======== SOURCE MATERIAL

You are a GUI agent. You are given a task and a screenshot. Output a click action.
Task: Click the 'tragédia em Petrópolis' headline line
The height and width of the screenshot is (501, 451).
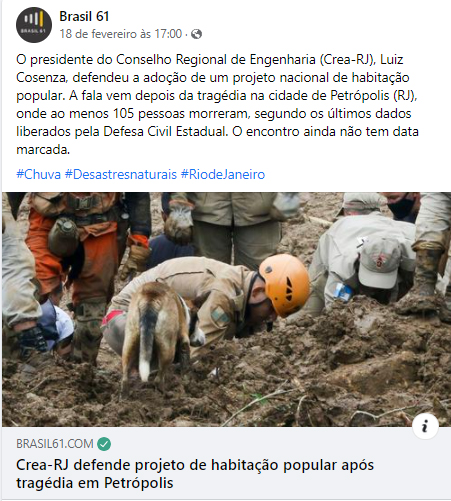[95, 483]
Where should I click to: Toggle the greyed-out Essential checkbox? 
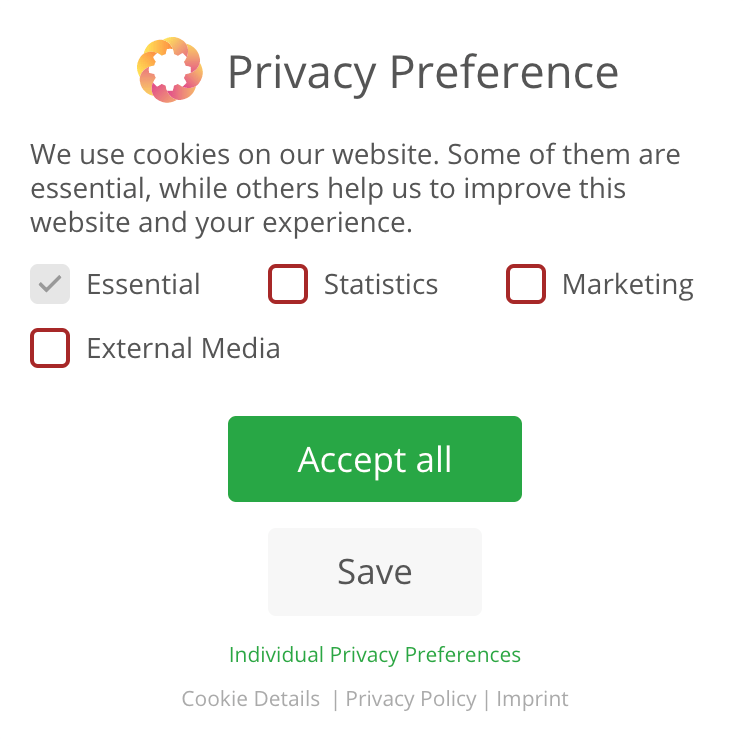click(x=50, y=284)
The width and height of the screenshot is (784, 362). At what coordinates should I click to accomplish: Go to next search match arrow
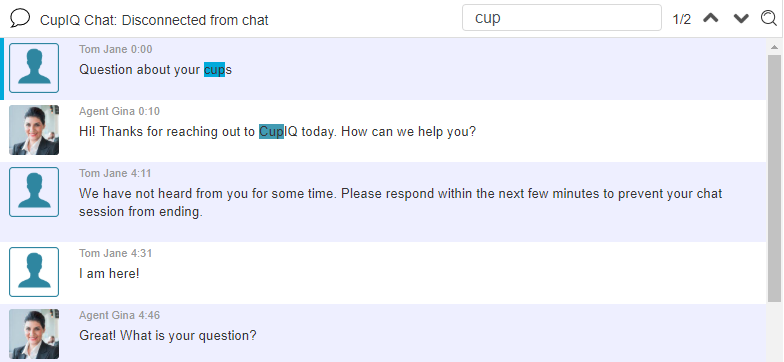point(741,18)
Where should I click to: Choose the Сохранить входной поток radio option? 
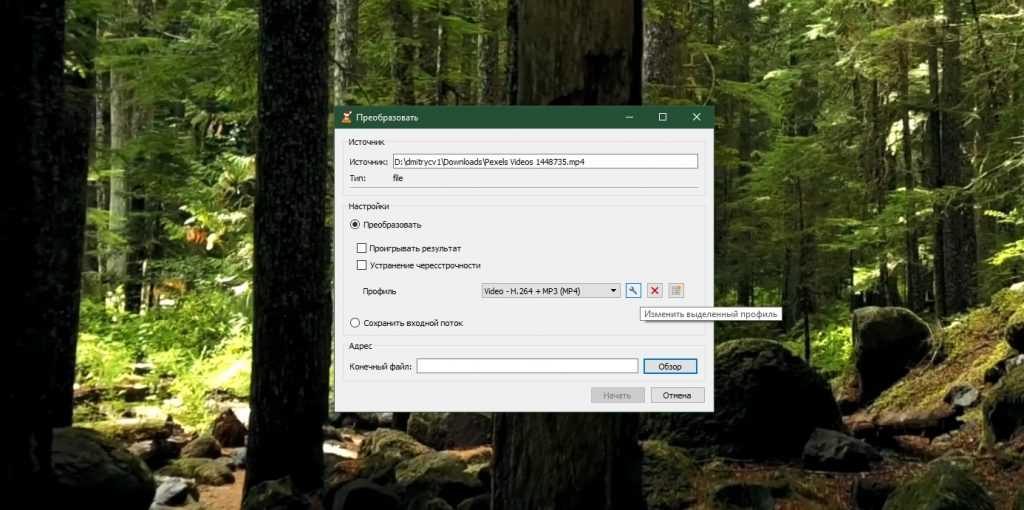355,323
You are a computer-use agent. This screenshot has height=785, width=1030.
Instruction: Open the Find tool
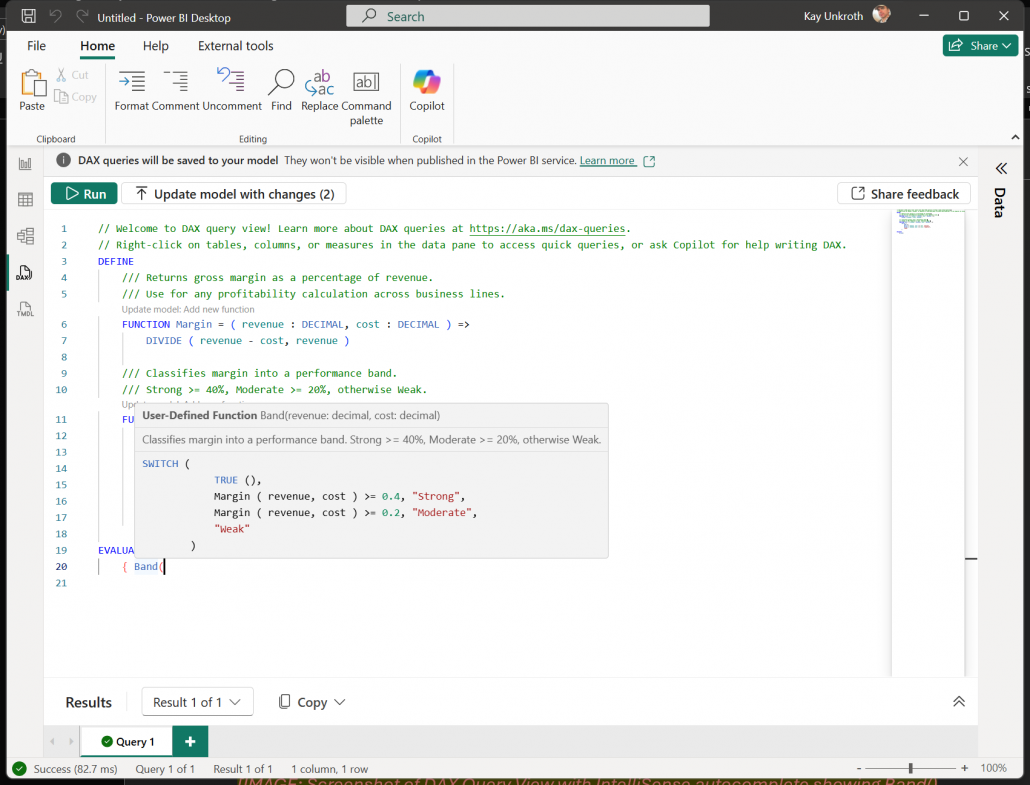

================

**WORK REQUIRED:**
From the entries above, extract each line containing "agent".

**EXERCISE RESULT:**
You are a GUI agent. You are given a task and a screenshot. Output a click action.
You are a computer-use agent. This screenshot has height=785, width=1030.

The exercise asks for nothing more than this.